El prólogo de ‘La trinchera infinita’ es un contundente dispositivo diseñado para que la mirada se traduzca en privación de la respiración. A esto se llega a través de la prohibición de cualquier posibilidad de descanso. Es casi como si nosotros mismos estuviéramos en la lista negra que ha puesto en marcha esta historia, y que por el mero hecho de estar contemplando tan lamentable espectáculo, esto ya nos diera números para ser las siguientes víctimas. El ritmo al que se ve obligada la narración es evidentemente insostenible, con lo que la propuesta no tarda en caer desplomada... solo que esta es precisamente la intención.

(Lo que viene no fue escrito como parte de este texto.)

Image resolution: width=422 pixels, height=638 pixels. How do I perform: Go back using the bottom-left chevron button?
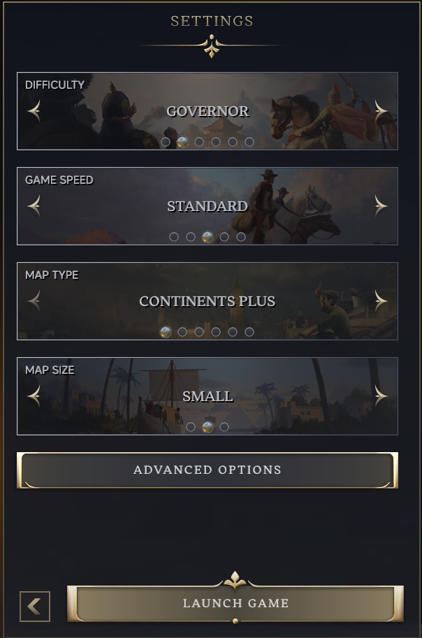(35, 607)
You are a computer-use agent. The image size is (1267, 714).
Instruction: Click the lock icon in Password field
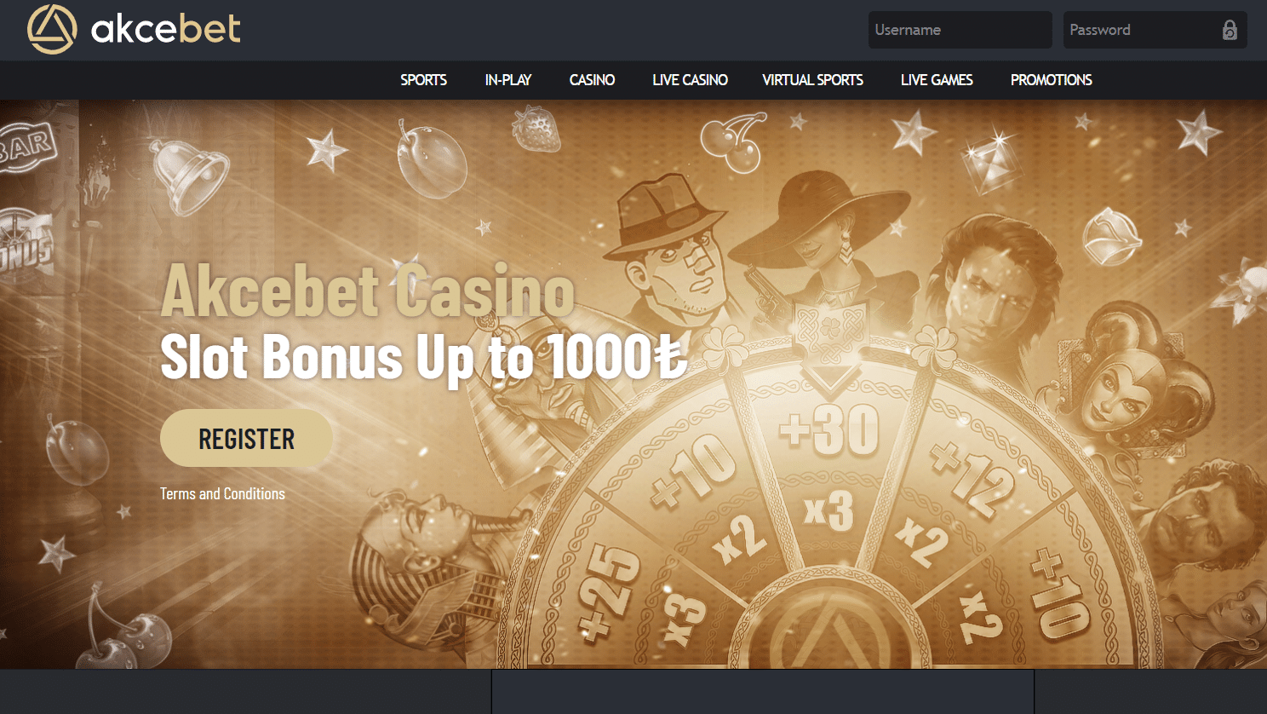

De las casi dos horas y media de metraje que componen ‘La trinchera infinita’, prácticamente toda su totalidad transcurre en el encierro forzado (e indigno) de los minúsculos habitáculos en los que un hombre debe capear la tempestad que se le ha venido encima. Los ojos fieros de Antonio de la Torre son domesticados por la voz entrecortada de Belén Cuesta, pero sobre todo por un sentimiento de derrota fustigante, fraguado de la forma más cruel. Esto es, a través del paso del tiempo. Es la humillación del vencido: el hogar convertido en una prisión que contempla, en tenso silencio, el transcurrir de los hechos que dan forma a un mundo (exterior) que no puede ni debe entenderse sin las miserias que (se) esconden los espacios interiores; en sus rincones.



A todo esto, ni la ralentización en las pulsaciones hace que Garaño, Arregi y Goenaga se olviden del tono e intenciones con las que iniciaron este nuevo relato. Cuadros cortados para limitar la información transmitida, la luz como eventual estorbo y el sonido nítido como una desesperante quimera. Es la posición de espectador transformada en una condena sin la cual (y ahí está la jugada maestra) no puede entenderse el presente que hemos heredado. De repente, España se descubre como una ratonera de aire viciado, habitada por espectros, y cimentada tanto en rencores atávicos como en desconfianzas insoportables a ambos lados de los muros.

Así se construye una película de posguerra prácticamente perfecta, con un conocimiento de la materia plasmado en todas las capas que definen a cualquier manifestación cinematográfica. Las características técnicas calan en un texto que inevitablemente impregna el trabajo actoral. Una conjunción óptima de elementos, suerte de círculo virtuoso que, a la postre, magnifica las tesis históricas con las que trabajan los autores. Es la crónica del pasado mal-superado, cuya naturaleza distintiva (pues España es también presentada como la anomalía que es) adquiere un carácter universal gracias a la comprensión de un factor humano que, como tal, actúa como fuerza aterradora, pero también esperanzadora.